Kids are abusing oxycontin, Xanax, Valium, Vicodin and similar drugs at a rate that is 40 percent higher than it has ever been. In fact, prescription drugs are the second most commonly abused drugs by children after marijuana.
Said Richard Miech, Ph.D., lead author of the study and professor of sociology at CU Denver:
"Prescription drug use is the next big epidemic. Everyone in this field has recognized that there is a big increase in the abuse of nonmedical analgesics but our study shows that it is accelerating among today's generation of adolescents."
Miech et al used data dated between 1985 and 2009 from the National Survey on Drug Use and Health and found that kids are abusing painkillers and similar drugs at a clip that is "higher than any generation ever measured."
From the study:
"The increasing availability of analgesics in the general population is well documented, as the total number of hydrocodone and oxycodone products prescribed legally in the U.S. increased more than four-fold from about 40 million in 1991 to nearly 180 million in 2007. Higher prevalence of analgesics makes first-time NAU among contemporary youth easier than in the past because more homes have prescription analgesics in their medicine cabinets."

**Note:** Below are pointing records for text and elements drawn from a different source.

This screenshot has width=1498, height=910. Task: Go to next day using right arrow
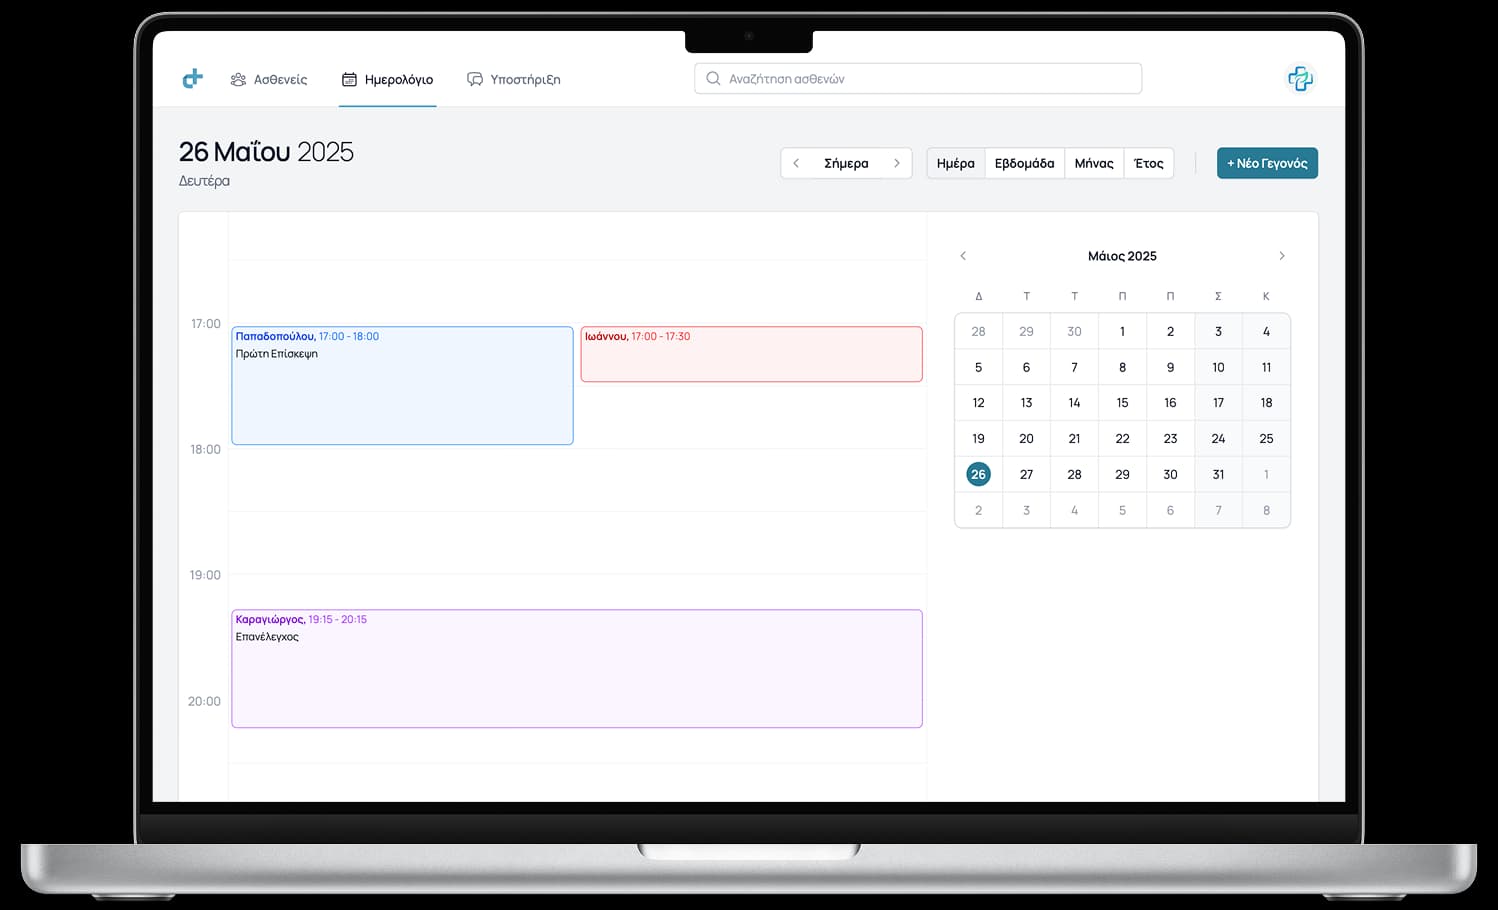pos(897,163)
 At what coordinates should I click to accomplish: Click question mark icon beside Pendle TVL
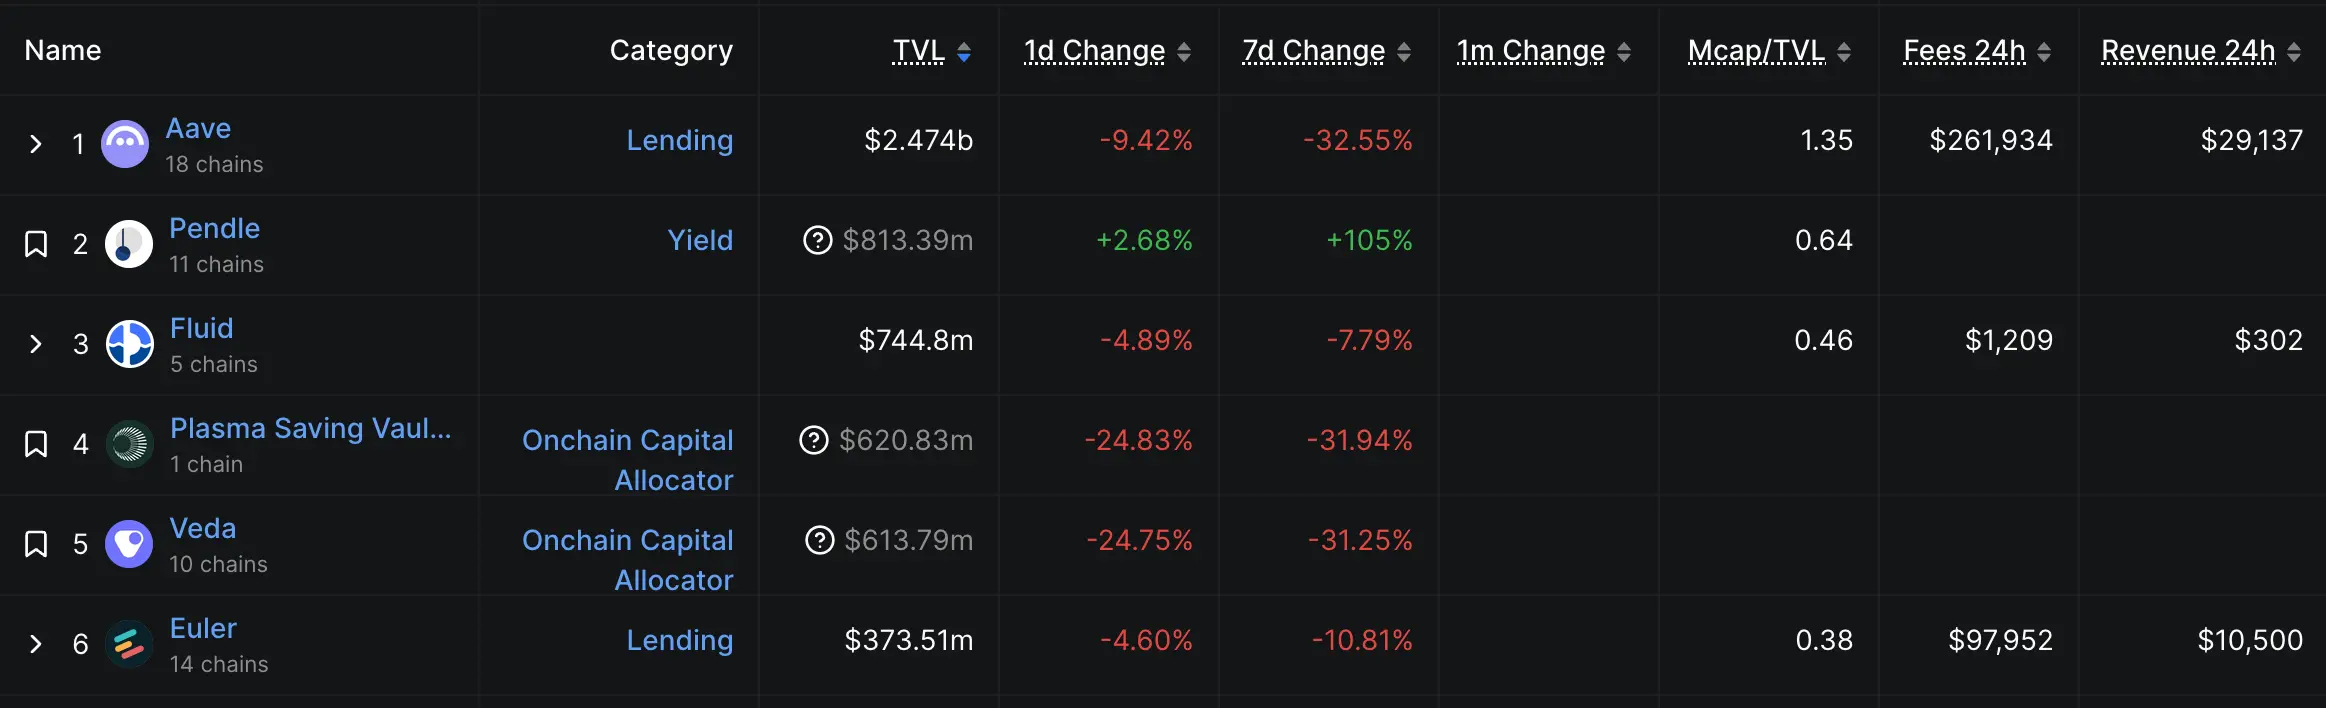pyautogui.click(x=818, y=240)
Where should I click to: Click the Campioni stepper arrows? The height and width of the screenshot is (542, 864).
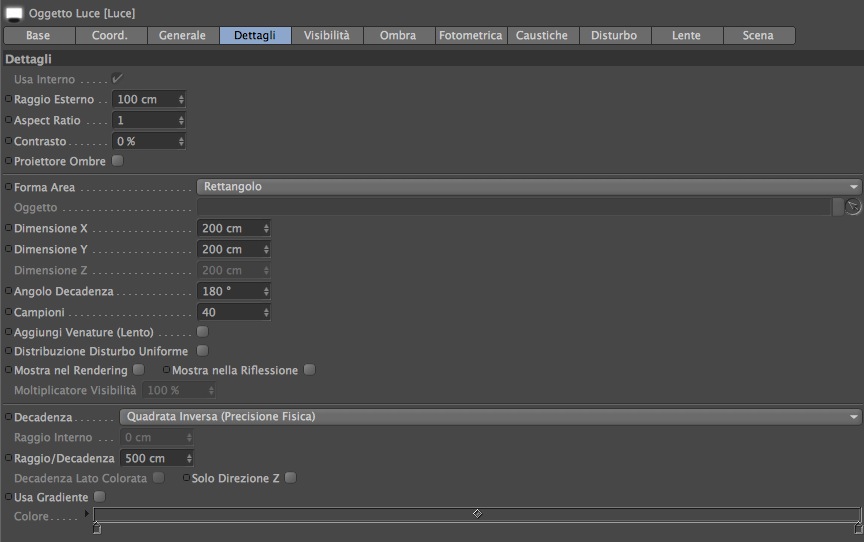[266, 312]
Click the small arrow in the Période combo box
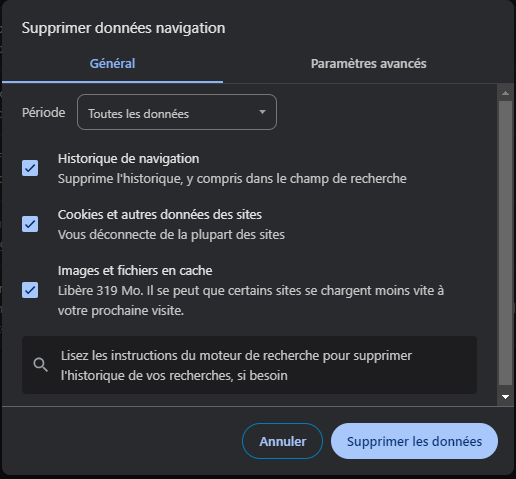The image size is (516, 479). pyautogui.click(x=262, y=112)
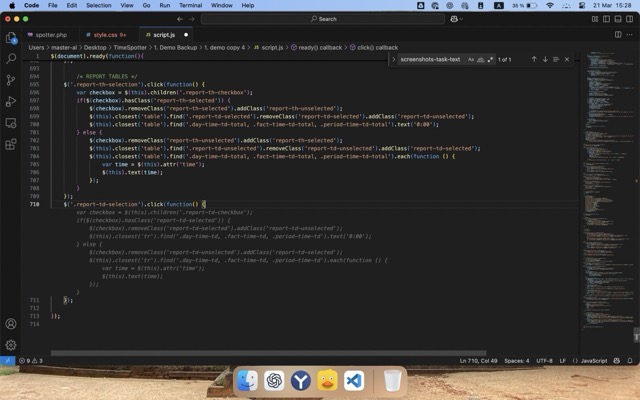Toggle regular expression search in find widget
The image size is (640, 400).
point(490,59)

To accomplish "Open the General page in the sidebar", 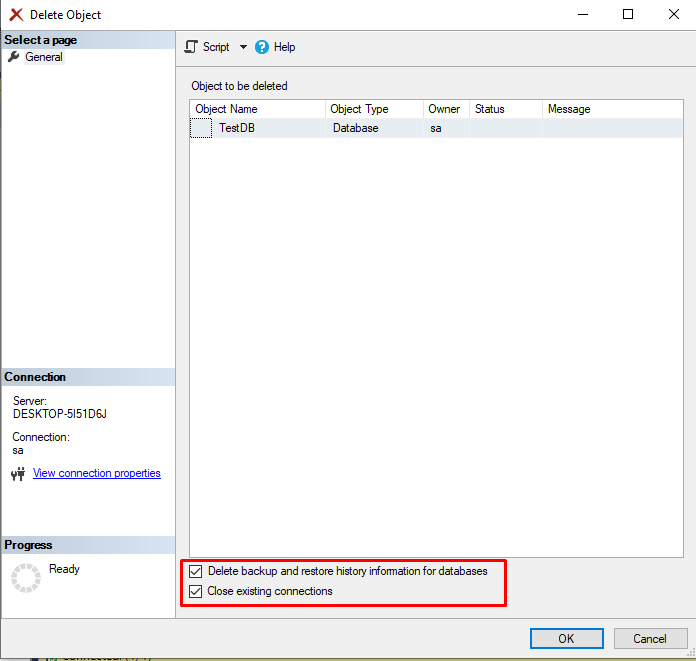I will point(44,57).
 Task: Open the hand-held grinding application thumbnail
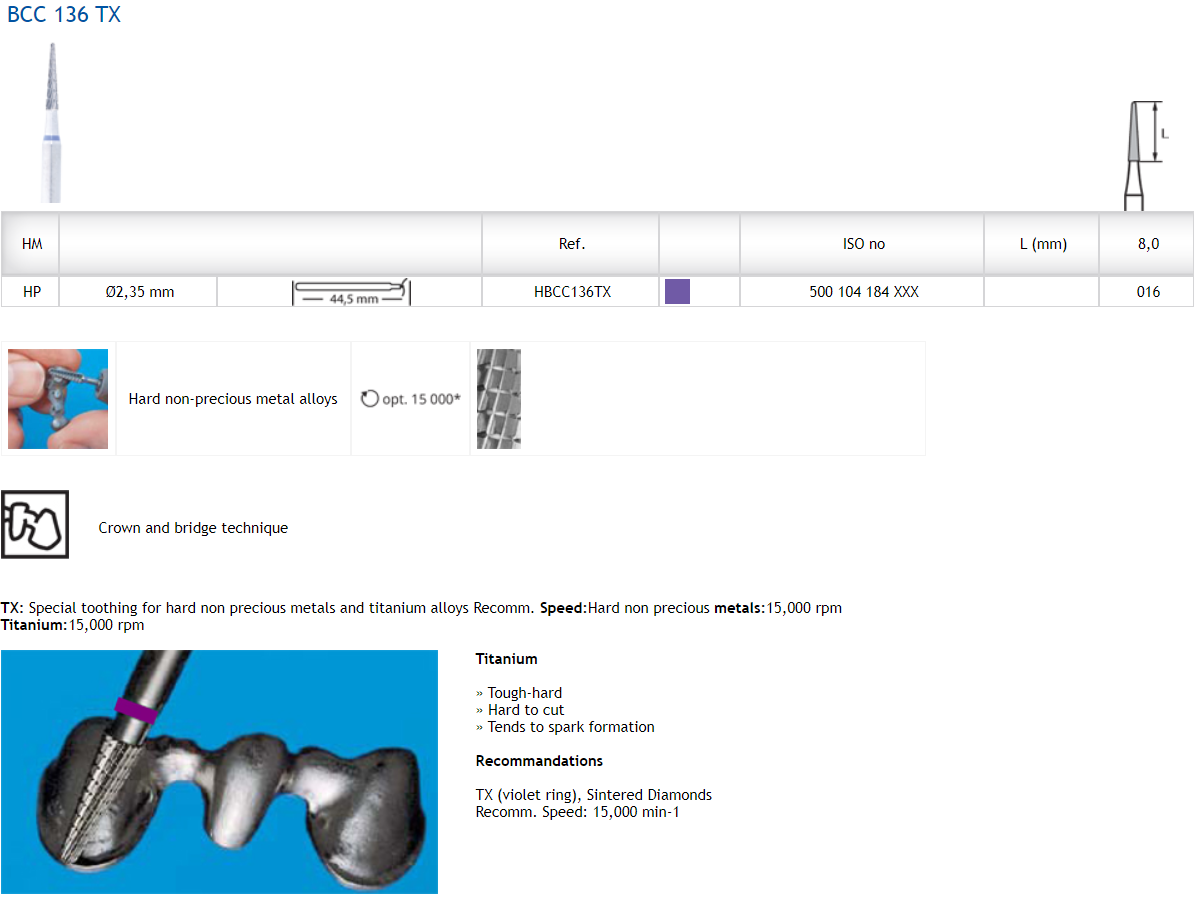pyautogui.click(x=58, y=399)
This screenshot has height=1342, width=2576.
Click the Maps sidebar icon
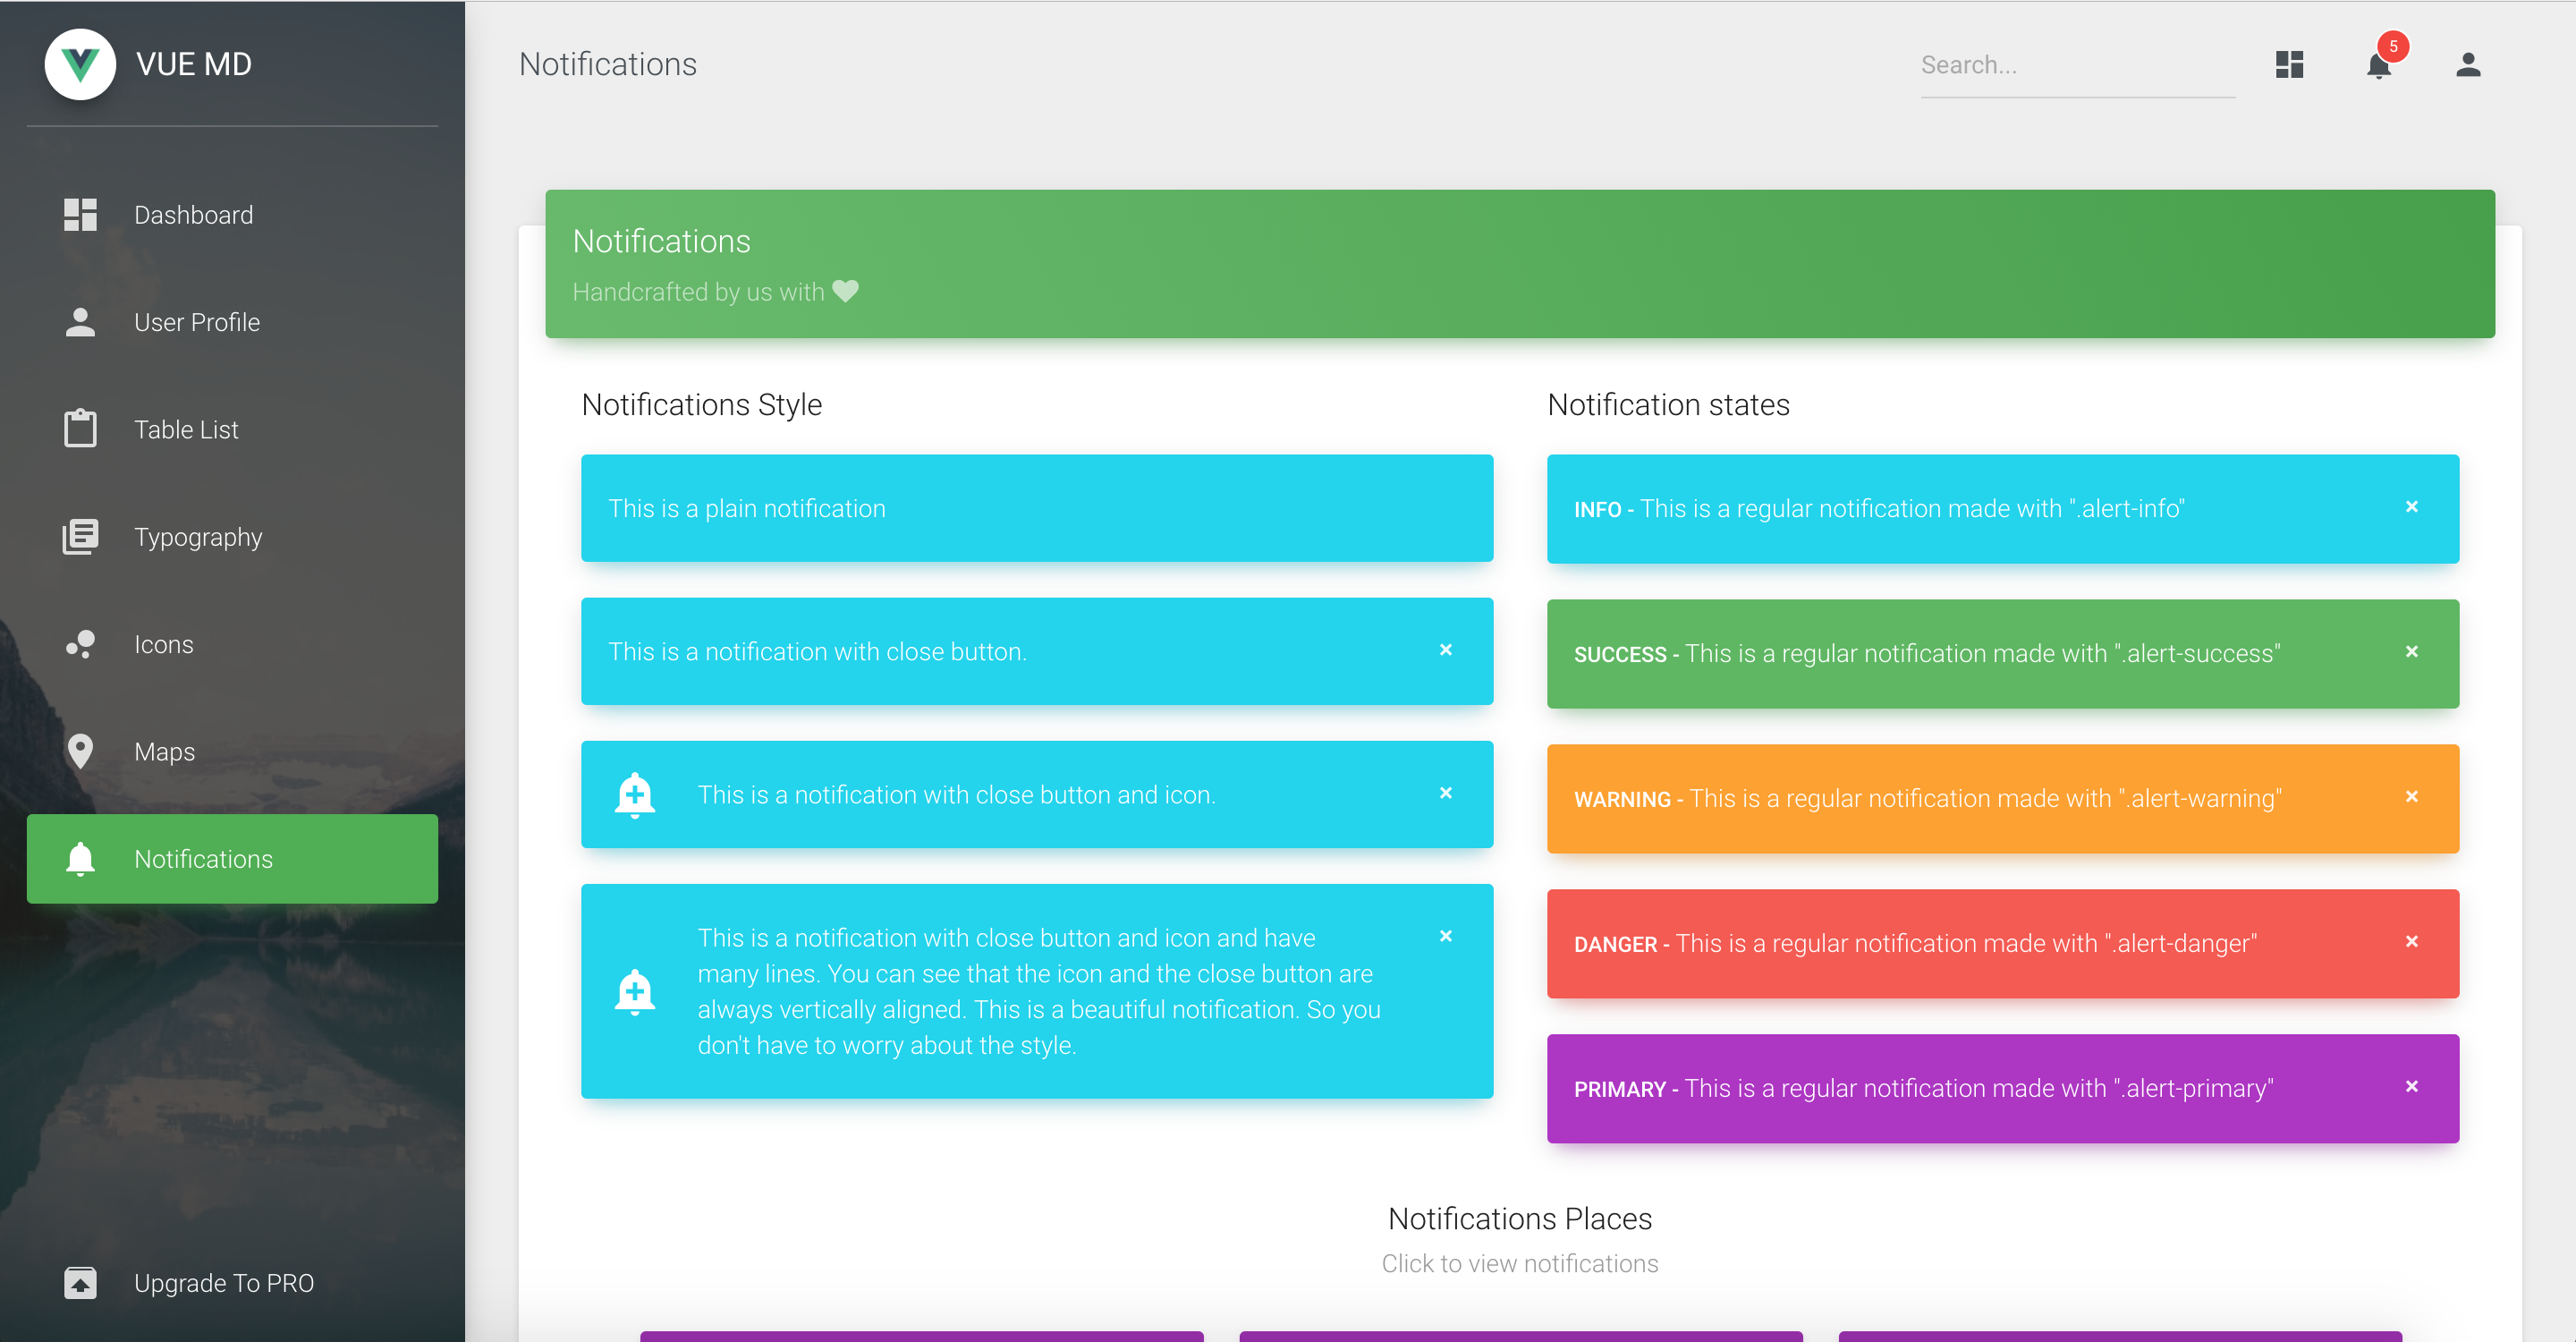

The most common source of these drugs for kids is from family—they can find them around the house—or from friends, and kids are often 'taught' that pills are the answer to any malady if they see that this is the way their parents respond. The study authors further report that there are more prescription drug overdoses each year than overdoses from cocaine and heroin combined.
"These results suggest that current policies and interventions are not yet effective enough to counter the factors that have increased nonmedical analgesic use among U.S. youth and the general population," concluded Miech.